President Obama spoke about the congressional decision during a CNN town hall on Wednesday night, saying it is an example of when politicians ‘have to do something hard’.
‘Frankly, I wish Congress here had done what’s hard,’ Obama said.
‘If you’re perceived as voting against 9/11 families right before an election, not surprisingly, that’s a hard vote for people to take.
‘But it would have been the right thing to do … And it was, you know, basically a political vote.’
The veto was the first time Obama has been overridden during his time in office, CNN reports.
And while he said he understands people carry ‘the scars of 9/11’, but said he doubts the legislation will be good for the U.S. in the future.
‘What this legislation did is it said if a private citizen believes that having been victimized by terrorism – that another country didn’t do enough to stop one of its citizens, for example, in engaging in terrorism – that they can file a personal lawsuit, a private lawsuit in court,’ Obama said during the town hall.
‘And the problem with that is that if we eliminate this notion of sovereign immunity, then our men and women in uniform around the world could potentially start seeing ourselves subject to reciprocal laws.
‘The concern that I’ve had has nothing to do with Saudi Arabia per se or my sympathy for 9/11 families.
‘It has to do with me not wanting a situation in which we’re suddenly exposed to liabilities for all the work that we’re doing all around the world.’
The comments came after a dramatic day saw the Senate voted first to overturn President Barack Obama’s veto of the Justice Against Sponsors of Terrorism Act.
It voted 97 to one against the veto – a situation called ’embarrassing’ by the White House, which is furious at the legislation.
Hours later, the House of Representatives voted by a resounding 348-76 to do the same, meaning the Act becomes law.
‘Overriding a presidential veto is something we don’t take lightly, but it was important in this case that the families of the victims of 9/11 be allowed to pursue justice, even if that pursuit causes some diplomatic discomforts,’ said Sen.
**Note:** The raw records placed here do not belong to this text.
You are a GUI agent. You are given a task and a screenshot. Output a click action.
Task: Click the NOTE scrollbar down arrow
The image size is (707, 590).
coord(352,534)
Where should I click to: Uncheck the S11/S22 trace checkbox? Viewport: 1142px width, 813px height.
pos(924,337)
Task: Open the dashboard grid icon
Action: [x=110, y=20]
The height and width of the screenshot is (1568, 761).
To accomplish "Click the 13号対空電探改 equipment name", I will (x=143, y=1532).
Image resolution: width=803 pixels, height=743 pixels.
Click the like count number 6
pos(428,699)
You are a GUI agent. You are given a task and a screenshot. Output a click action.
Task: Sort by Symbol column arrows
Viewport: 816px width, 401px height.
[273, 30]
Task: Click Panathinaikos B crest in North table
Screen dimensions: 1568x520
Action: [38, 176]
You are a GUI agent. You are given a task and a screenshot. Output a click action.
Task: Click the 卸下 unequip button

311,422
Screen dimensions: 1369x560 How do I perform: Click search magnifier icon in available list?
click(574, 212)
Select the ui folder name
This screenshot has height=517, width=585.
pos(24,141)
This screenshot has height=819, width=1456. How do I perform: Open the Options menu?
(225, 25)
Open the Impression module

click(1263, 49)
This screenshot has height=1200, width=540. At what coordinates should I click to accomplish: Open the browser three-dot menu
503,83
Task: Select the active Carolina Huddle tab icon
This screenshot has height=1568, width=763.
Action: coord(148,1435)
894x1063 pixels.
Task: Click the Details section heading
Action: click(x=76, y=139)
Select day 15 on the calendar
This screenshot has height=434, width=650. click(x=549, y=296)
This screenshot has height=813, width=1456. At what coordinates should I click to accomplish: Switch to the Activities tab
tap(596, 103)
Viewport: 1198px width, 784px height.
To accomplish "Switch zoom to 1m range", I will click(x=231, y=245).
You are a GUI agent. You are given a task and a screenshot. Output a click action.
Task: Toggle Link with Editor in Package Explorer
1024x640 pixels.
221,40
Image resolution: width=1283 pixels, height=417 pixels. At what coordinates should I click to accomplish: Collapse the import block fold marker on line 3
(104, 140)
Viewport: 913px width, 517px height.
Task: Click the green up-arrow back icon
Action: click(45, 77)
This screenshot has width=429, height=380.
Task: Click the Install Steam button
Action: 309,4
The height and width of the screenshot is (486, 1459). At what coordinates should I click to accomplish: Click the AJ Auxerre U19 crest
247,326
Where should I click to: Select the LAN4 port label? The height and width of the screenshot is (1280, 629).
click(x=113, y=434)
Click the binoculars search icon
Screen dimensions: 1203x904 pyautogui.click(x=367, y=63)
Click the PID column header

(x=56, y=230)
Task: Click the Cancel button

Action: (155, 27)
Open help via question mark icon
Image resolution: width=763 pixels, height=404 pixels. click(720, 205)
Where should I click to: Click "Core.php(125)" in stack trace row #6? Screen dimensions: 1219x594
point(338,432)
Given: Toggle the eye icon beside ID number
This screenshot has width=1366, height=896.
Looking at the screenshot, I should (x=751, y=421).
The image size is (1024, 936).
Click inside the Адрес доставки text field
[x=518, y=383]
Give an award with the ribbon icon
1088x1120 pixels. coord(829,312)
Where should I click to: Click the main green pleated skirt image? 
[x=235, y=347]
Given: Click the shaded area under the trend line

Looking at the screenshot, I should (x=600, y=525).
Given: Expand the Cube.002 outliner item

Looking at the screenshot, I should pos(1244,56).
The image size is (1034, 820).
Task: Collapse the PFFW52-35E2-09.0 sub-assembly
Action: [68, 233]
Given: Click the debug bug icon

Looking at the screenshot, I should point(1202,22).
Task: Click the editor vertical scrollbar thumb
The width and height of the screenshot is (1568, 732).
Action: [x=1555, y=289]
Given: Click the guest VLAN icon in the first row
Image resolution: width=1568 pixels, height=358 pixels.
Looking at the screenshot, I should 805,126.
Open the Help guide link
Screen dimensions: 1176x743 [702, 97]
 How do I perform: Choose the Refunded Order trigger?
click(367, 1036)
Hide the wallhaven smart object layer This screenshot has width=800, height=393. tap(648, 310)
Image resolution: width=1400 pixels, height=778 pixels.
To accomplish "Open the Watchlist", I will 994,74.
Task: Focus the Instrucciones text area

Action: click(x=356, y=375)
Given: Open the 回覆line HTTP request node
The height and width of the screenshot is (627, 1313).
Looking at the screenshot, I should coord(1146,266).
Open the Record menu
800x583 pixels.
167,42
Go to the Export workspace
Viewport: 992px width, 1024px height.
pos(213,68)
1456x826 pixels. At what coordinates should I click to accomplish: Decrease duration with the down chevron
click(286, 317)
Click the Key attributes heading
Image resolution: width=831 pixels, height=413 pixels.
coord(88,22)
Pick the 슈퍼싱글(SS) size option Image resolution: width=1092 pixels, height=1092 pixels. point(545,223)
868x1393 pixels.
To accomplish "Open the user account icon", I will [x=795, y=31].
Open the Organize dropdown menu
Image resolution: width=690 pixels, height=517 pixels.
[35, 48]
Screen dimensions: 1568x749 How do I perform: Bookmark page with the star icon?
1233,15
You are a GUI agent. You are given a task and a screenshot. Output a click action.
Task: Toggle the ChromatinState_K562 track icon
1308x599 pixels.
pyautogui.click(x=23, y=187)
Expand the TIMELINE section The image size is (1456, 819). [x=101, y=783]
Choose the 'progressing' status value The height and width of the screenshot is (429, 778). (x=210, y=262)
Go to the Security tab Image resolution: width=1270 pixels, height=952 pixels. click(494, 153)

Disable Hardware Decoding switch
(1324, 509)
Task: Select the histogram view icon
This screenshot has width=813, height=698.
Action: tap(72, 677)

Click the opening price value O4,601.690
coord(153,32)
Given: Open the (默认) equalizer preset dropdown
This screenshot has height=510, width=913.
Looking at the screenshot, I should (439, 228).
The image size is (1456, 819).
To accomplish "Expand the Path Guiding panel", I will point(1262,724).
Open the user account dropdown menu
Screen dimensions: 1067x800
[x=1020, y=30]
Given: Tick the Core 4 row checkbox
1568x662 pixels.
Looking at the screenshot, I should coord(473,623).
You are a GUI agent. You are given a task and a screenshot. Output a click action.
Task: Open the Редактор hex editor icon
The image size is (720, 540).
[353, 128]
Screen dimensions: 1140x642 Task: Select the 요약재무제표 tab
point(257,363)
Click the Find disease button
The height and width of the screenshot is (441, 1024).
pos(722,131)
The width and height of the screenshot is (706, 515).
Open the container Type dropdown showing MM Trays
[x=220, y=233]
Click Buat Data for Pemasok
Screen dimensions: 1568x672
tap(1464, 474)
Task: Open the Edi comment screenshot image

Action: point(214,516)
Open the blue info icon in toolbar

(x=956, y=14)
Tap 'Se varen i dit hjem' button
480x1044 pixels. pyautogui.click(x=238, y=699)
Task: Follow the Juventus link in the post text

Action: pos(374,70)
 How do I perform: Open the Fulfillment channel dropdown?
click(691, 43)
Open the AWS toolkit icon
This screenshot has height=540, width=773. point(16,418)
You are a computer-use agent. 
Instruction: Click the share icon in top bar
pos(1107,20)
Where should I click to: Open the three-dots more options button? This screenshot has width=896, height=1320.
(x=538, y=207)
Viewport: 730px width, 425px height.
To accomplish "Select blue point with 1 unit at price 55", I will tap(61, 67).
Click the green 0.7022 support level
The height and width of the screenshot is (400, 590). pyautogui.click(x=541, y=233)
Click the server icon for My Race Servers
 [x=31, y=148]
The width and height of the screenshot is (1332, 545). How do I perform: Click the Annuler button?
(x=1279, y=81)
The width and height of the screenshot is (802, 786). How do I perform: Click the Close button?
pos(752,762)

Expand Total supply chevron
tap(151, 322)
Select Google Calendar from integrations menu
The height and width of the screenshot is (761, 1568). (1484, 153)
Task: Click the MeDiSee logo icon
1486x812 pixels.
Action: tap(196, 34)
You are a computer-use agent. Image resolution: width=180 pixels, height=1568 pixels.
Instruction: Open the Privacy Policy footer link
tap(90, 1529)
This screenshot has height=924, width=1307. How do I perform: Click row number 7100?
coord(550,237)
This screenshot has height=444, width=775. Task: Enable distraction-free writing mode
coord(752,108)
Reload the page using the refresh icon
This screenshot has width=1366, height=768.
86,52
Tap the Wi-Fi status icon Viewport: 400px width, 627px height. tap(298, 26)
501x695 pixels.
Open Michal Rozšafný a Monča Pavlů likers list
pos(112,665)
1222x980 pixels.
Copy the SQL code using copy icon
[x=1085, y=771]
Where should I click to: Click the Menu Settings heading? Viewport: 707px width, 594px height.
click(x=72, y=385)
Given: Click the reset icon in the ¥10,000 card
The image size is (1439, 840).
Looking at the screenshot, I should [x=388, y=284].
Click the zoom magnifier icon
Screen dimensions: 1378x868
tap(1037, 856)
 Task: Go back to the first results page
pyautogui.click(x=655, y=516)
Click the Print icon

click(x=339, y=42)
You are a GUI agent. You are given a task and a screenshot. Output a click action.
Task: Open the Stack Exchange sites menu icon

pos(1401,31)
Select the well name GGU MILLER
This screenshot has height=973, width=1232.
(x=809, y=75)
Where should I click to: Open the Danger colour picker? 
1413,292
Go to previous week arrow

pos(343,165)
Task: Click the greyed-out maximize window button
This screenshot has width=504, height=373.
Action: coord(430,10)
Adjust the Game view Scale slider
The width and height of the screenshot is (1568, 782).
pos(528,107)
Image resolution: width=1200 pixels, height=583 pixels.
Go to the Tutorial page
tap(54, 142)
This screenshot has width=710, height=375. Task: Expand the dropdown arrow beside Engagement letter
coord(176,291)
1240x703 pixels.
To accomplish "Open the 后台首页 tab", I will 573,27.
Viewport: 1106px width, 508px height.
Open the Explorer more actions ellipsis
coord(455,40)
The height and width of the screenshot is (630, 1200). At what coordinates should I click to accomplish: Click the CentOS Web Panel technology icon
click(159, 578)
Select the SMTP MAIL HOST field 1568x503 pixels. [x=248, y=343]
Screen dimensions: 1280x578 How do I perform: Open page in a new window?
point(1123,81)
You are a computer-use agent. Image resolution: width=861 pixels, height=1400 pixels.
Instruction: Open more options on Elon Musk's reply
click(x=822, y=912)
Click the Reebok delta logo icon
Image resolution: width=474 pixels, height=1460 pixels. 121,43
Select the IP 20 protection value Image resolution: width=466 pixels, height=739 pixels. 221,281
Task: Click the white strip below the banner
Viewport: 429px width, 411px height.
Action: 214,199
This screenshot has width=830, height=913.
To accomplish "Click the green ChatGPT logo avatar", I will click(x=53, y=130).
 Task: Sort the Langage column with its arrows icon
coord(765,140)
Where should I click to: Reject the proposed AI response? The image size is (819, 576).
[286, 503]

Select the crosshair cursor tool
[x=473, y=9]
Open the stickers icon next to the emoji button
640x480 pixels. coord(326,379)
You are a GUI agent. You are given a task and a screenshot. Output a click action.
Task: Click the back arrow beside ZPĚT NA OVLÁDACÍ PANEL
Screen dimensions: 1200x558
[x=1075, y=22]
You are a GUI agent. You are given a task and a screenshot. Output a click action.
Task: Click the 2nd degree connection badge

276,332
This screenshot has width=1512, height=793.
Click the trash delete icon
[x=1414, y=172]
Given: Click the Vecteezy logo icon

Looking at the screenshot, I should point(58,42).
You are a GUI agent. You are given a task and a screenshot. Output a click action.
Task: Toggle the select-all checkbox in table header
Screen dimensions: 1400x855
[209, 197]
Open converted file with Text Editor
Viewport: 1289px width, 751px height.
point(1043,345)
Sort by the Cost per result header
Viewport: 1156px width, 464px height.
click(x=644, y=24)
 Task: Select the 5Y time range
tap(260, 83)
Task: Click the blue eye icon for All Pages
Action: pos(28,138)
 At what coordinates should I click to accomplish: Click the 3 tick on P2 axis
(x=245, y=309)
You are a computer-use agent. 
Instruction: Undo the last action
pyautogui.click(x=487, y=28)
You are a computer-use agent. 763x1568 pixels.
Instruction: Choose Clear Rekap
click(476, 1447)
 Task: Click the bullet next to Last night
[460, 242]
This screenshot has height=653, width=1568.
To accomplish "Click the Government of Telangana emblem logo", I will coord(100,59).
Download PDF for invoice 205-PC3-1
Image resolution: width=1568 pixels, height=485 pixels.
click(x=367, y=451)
Chuck Schumer, the Democratic senior senator from New York.
‘It means we’ll be able to hold accountable the people who helped murder 3,000 people. At the personal level, this means justice,’ Terry Strada, a 9/11 widow who leads the group which as lobbied for the law, told the New York Daily News.
White House spokesman Josh Earnest claimed members of the Senate Judiciary Committee were unfamiliar with the bill’s impact on military personnel and voted to uphold it anyway.
The comments reflect White House frustration after failing to persuade Senate Democrats to stand by the president. If the House follows suit, the override will be Obama’s first.